Prophets of Science Fiction
The Science Channel, 2006
Reviewed by William I. Lengeman III
(previously unpublished)
As the cable universe expands, those of us who don't care for reality shows, fluffy entertainment junk, or a vast number of sports channels can find solace in the likes of The History Channel, National Geographic Channel and The Science Channel.
The latter outlet recently presented that rarest of creatures - a reasonably "serious" television show dealing with printed science fiction.
Prophets of Science Fiction looks at Jules Verne and H.G. Wells, pioneers who worked in the genre before it had a name. The show purports to tell how "their predictions helped changed the course of history." Well now, maybe they did and maybe they didn't, but the producers make a fairly convincing case for the former.
Among the luminaries who weigh in on how "these prophets of science fiction [saw] the future with such uncanny vision" - physicist Michio Kaku, astrophysicist Gregory Benford (no mention is made of his SF writing alter-ego), SF writer Greg Bear and Wells biographer Robert Crossley.
According to Prophets, Verne was the first person to make a living from science fiction writing. His From the Earth to the Moon is examined, specifically with regard to its foreshadowing of the following century’s Apollo moon missions.
Earlier writers had tackled moon trips, but Verne was one of the first to treat the concept seriously. Even the space gun he posited turned out not to be so farfetched. Another device Verne foresaw, though he wasn't the first, was the submarine. The one he imagined shared features with the ones that actually came to pass.

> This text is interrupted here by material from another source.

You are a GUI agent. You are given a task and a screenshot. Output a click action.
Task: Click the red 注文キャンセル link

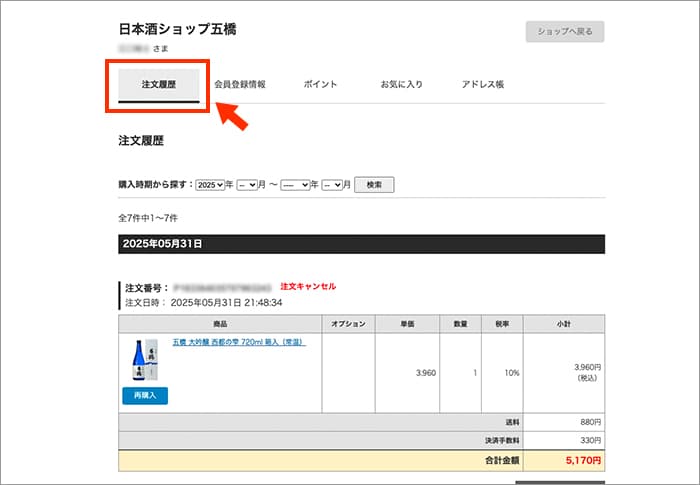click(308, 287)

Some of the other innovations Verne foresaw included airplanes, skyscrapers and elevated trains. As for why so many of his "predictions" came true, the thesis put forth is that he "obsessively" kept up with developments in science and technology and simply extrapolated from present to future.
Of Verne's considerable output, the only books really examined are From the Earth to the Moon and 20,000 Leagues Under the Sea. In the case of that other founding father, H.G. Wells, only his The Time Machine and The War of the Worlds really come under the microscope here.
Many of Wells' most famous prophecies - time travel, alien invasions and invisibility – apparently haven’t come true yet. But Wells, who "saw the dark side of technology," did foresee such grim markers of what we might call progress as aerial bombing, a fate that he saw befalling London one day.
In 1914, in The World Set Free, Wells also predicted a device called an atomic bomb, some thirty years before the Manhattan Project made such a device a reality. Some of Wells' inspiration for this idea, according to Prophets, came from a non-fiction work, by Frederick Soddy, called The Interpretation of Radium, a book Wells probably read in 1909.
Wells predicted a nuclear war by 1955 and foresaw the atom being split in 1933. The latter is telling because his book supposedly served as inspiration, of sorts, for Leo Szilard, who patented the chain reaction process in 1934.
Perhaps the most frustrating thing about Prophets of Science Fiction was that there was so little of it. The program notes promised that it would look at similar prophecies in the works of Arthur C. Clark and Phillip K. Dick, but that turned out not to be the case.
It's a topic that could easily fill a few more hours of programming, though SF fans should probably be happy with what crumbs we can get and let it go at that. Anyone looking to explore the subject further might want to explore Robert Bly's 2005 book, The Science in Science Fiction: 83 SF Predictions that Became Scientific Reality.